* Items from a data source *

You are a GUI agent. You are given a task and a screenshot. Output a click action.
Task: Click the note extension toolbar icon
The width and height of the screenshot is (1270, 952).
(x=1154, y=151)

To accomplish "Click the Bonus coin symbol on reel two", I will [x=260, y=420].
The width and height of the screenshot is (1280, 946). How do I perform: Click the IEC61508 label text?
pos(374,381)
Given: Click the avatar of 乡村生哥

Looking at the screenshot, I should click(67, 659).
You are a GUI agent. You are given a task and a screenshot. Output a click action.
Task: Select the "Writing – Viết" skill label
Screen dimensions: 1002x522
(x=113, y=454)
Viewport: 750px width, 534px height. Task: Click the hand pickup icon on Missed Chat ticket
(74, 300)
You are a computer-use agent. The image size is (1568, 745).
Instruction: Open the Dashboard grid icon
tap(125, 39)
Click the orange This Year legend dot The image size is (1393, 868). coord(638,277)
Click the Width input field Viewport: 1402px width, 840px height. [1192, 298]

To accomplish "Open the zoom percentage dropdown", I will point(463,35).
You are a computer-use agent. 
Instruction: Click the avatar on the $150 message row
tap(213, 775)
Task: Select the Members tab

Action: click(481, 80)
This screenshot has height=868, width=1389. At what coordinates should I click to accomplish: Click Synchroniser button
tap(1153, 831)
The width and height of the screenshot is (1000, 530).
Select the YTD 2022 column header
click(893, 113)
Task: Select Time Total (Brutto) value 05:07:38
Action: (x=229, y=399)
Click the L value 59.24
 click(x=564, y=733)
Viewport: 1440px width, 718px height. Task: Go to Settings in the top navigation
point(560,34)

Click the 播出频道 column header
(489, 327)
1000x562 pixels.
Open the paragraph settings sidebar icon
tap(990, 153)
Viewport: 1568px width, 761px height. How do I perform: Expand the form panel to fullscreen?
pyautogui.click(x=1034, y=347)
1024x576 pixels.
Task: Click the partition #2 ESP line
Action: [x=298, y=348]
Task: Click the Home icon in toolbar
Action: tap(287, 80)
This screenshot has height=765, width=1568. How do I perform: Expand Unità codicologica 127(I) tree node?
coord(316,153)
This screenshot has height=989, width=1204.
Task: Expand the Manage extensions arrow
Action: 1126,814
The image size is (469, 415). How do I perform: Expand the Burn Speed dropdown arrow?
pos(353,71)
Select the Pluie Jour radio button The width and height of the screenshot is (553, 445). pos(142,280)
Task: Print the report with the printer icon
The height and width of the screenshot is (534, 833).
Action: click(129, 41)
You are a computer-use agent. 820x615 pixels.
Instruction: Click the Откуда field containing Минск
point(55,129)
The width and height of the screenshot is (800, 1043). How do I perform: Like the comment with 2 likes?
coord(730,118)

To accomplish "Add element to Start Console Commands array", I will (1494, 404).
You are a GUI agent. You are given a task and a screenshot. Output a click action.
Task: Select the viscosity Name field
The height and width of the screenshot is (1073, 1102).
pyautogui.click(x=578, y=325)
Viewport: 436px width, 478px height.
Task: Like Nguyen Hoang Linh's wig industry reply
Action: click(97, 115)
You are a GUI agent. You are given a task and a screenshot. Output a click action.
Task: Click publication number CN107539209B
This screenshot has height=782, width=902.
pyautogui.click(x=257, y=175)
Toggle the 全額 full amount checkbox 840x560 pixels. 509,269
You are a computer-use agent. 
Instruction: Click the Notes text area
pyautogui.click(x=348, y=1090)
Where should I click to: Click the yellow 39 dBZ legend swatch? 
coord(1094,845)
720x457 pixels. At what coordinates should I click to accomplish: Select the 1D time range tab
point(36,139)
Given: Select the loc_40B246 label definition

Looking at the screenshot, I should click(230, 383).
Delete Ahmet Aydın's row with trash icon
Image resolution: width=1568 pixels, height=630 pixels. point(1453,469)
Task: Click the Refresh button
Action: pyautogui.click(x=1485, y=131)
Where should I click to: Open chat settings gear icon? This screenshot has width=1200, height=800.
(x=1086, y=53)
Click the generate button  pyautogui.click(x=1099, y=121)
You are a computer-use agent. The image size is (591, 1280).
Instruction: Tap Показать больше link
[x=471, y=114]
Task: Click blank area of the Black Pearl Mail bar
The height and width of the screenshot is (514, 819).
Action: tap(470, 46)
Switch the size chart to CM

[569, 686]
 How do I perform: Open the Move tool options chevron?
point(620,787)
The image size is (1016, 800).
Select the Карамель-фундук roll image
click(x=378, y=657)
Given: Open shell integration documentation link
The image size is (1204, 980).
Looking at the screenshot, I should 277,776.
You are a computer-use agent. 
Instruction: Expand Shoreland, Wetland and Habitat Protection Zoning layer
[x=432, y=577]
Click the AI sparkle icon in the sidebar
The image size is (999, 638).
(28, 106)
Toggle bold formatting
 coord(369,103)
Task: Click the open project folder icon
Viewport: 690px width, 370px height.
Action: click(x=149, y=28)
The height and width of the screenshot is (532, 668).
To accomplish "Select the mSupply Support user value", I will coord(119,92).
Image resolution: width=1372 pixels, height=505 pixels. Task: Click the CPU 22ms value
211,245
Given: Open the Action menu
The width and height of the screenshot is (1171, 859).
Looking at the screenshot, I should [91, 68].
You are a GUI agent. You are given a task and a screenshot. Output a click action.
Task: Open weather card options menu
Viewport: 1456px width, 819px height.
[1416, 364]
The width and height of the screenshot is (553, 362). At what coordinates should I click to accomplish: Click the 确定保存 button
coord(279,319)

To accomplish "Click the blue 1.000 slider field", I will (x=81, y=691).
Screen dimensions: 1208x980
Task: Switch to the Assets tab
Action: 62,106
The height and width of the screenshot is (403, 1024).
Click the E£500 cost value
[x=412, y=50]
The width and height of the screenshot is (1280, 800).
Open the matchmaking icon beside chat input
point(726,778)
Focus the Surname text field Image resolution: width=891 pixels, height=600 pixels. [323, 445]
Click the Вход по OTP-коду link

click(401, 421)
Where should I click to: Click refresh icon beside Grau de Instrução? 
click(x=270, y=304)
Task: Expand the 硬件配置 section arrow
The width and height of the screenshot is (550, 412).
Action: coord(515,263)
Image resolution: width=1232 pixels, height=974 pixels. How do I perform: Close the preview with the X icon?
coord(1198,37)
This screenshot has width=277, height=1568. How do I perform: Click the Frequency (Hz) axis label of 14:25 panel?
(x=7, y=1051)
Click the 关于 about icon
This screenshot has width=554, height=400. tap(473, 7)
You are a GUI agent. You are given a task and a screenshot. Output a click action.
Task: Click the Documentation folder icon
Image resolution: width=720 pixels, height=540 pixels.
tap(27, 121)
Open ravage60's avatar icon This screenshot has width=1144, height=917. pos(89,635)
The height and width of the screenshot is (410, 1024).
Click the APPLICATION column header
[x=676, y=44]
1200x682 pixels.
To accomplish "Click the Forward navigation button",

* Exercise *
Extract every line of the items above that contains the word "header".

* Result of this exercise *
Select the YTD 2022 column header
Click the 播出频道 column header
Click the APPLICATION column header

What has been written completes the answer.